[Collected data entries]
——

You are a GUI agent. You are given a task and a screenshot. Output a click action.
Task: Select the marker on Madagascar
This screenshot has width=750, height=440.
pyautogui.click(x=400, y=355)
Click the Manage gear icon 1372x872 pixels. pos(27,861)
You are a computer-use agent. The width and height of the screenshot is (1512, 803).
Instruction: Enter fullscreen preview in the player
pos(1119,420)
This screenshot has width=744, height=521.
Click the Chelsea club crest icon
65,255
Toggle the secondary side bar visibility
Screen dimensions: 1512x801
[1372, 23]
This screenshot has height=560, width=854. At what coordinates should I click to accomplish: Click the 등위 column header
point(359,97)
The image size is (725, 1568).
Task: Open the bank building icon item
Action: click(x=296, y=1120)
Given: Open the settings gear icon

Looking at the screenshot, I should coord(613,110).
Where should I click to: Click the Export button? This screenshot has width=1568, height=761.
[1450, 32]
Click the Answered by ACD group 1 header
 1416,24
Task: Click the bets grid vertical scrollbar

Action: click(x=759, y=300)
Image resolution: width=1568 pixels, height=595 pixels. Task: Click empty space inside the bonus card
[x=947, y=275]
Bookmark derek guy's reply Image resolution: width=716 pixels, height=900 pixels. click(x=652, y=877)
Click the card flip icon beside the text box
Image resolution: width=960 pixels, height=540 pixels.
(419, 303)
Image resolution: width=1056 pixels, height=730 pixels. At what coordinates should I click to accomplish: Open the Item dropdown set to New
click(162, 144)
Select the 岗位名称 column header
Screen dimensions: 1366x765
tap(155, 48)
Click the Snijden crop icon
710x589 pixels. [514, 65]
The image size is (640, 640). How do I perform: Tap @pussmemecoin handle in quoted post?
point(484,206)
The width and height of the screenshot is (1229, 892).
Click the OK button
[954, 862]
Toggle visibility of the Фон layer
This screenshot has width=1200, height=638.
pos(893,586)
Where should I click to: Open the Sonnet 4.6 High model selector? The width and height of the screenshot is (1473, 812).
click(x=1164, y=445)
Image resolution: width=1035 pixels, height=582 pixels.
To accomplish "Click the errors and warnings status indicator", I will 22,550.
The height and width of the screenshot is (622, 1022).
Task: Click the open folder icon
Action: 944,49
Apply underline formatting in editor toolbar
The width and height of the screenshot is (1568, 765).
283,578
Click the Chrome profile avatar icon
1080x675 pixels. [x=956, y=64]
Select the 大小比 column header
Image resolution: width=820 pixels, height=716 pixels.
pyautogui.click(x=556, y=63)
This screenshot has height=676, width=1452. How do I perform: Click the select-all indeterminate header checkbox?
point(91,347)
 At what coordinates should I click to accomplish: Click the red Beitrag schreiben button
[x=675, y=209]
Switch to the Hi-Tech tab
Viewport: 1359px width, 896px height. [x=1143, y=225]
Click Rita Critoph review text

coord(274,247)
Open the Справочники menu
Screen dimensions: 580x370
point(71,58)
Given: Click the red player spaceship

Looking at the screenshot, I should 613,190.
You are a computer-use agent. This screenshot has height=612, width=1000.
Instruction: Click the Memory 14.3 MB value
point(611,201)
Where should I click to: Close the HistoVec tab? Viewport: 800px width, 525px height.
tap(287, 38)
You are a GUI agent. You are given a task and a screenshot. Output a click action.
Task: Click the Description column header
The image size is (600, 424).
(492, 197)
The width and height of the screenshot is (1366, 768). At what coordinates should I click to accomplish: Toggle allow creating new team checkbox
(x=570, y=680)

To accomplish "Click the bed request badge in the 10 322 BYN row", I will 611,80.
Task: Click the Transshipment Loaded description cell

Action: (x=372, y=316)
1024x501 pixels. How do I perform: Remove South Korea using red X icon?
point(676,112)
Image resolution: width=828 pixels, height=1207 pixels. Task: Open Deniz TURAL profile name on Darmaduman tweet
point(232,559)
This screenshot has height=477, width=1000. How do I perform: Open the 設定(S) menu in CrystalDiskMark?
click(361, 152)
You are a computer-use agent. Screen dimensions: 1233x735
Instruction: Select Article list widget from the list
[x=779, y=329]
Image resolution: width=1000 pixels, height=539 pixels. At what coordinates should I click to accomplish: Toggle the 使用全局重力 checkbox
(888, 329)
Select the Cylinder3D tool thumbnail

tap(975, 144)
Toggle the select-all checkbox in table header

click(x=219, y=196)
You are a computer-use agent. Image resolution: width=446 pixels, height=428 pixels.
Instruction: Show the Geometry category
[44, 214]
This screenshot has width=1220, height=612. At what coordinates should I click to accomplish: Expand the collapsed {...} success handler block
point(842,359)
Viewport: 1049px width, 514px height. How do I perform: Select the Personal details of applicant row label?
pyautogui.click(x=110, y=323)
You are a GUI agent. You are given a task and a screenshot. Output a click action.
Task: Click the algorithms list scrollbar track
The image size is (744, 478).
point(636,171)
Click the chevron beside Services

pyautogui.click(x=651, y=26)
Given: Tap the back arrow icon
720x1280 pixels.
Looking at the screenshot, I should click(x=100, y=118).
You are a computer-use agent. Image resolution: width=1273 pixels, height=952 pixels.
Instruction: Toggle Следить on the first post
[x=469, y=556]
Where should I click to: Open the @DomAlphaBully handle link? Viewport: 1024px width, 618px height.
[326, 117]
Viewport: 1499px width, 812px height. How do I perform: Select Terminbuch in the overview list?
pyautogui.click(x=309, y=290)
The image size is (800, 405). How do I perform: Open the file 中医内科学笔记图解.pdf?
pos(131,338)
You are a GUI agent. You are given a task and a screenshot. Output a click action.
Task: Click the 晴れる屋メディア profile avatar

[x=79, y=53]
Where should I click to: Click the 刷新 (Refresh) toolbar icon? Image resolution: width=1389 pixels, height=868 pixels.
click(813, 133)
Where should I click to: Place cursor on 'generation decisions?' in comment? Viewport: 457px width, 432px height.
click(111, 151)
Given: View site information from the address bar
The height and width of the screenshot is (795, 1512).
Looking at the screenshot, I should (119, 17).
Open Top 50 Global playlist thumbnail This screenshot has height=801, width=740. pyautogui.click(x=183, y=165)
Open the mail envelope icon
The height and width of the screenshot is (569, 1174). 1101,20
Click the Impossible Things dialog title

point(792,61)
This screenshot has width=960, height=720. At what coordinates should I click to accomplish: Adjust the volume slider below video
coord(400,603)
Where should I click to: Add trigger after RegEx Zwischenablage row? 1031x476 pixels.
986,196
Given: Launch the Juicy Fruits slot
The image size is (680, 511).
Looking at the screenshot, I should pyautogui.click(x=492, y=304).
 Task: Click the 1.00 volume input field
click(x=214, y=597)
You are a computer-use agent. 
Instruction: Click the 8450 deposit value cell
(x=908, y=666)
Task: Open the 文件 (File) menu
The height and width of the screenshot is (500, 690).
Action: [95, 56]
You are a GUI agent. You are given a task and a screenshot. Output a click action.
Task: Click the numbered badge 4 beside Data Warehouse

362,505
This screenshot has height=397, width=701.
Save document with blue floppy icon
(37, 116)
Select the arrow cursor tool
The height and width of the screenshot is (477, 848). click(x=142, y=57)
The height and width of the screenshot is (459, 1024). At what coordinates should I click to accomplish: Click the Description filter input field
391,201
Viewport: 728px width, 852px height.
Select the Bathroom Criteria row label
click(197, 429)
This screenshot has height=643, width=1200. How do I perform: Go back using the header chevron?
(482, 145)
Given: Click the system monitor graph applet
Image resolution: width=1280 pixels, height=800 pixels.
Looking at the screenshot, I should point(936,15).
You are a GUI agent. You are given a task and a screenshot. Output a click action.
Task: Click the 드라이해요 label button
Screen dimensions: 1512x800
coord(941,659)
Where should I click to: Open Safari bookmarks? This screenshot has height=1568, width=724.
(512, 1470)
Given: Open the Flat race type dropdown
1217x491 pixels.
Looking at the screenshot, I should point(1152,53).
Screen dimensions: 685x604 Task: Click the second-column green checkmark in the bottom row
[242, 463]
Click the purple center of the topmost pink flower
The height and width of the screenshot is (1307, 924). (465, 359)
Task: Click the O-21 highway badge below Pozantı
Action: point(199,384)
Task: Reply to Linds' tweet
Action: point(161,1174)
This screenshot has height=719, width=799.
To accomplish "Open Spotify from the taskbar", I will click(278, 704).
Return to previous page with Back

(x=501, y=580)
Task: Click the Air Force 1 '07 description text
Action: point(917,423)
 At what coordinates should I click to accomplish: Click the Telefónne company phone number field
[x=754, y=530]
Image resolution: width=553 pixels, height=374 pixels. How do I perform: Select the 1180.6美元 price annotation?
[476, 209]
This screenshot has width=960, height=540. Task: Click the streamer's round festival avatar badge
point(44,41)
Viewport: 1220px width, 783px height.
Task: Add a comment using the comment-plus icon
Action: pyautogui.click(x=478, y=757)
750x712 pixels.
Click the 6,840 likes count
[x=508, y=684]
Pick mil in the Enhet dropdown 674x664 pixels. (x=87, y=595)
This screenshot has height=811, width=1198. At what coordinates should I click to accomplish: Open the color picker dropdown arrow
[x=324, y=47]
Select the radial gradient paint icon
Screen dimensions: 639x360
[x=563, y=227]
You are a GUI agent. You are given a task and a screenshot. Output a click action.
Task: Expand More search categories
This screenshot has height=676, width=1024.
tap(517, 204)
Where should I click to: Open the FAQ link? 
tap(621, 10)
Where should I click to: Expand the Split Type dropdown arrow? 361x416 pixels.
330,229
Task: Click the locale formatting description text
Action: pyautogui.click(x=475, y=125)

——

• _Work to be completed_:
Search the records for lines holding the word "visibility", then copy each line you find.

• _Written answer_:
Toggle the secondary side bar visibility
Toggle visibility of the Фон layer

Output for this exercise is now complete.